▶ _PROBLEM_
Reading the records below, find how many lines include the word "menu" and give that number alone.

Source data

=== Begin Enclosure ===

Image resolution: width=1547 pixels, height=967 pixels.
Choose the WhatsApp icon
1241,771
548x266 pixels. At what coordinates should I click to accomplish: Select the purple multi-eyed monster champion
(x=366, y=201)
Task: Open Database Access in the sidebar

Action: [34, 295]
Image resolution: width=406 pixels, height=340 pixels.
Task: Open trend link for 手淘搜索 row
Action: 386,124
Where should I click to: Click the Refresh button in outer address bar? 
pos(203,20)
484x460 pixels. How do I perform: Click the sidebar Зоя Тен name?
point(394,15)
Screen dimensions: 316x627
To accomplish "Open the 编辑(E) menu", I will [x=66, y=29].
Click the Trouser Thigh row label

=== End Enclosure ===
=== Begin Enclosure ===

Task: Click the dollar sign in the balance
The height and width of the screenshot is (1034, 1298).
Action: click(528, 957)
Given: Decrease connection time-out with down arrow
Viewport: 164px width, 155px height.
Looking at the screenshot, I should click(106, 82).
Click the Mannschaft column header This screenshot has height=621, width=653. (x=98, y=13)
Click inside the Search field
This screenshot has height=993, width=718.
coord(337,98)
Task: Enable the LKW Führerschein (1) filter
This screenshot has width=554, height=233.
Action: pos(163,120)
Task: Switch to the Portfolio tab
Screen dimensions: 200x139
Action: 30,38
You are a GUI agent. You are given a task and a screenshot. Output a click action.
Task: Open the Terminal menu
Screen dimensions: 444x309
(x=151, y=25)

=== End Enclosure ===
=== Begin Enclosure ===

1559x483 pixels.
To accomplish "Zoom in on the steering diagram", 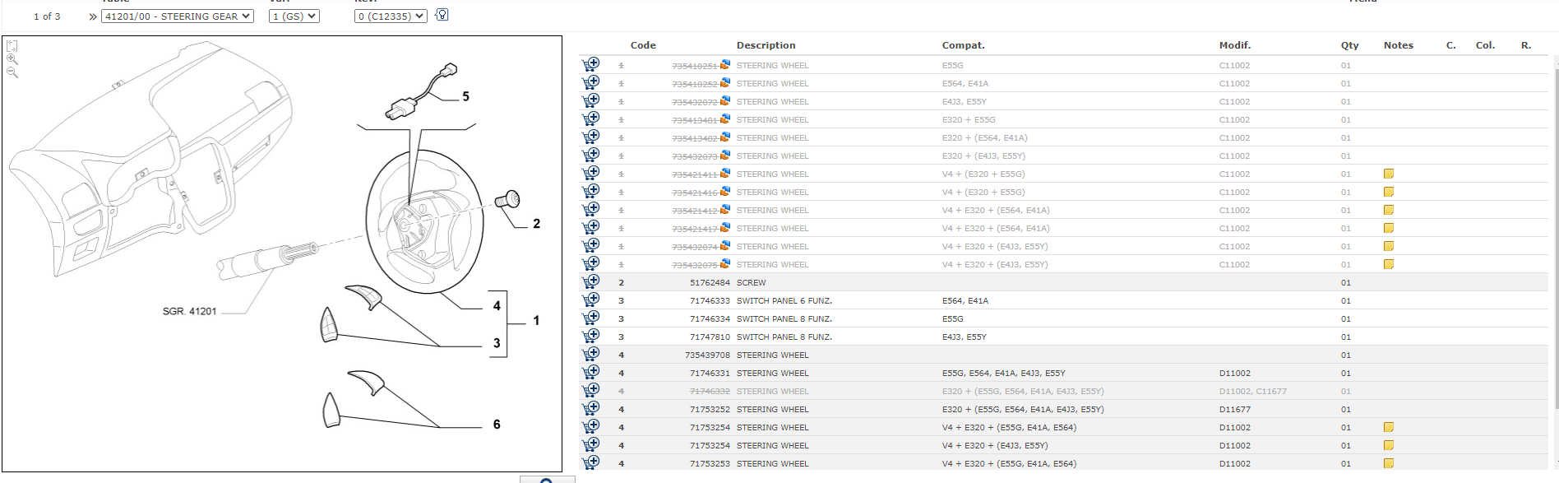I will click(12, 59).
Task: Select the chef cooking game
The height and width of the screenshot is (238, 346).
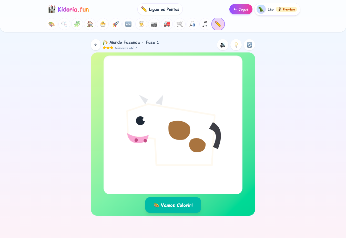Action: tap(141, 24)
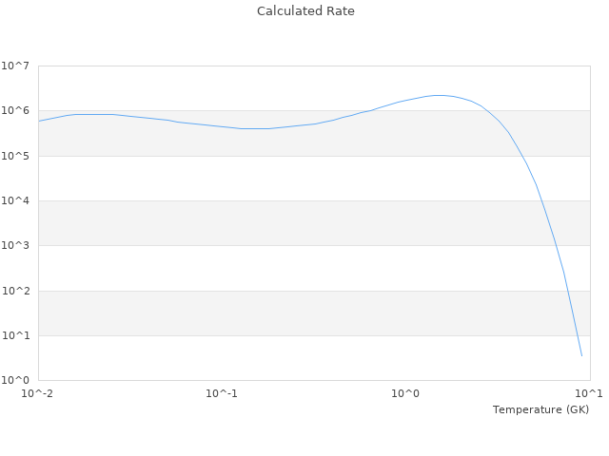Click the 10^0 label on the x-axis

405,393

=== End Enclosure ===

▶ _TASK SOLUTION_
2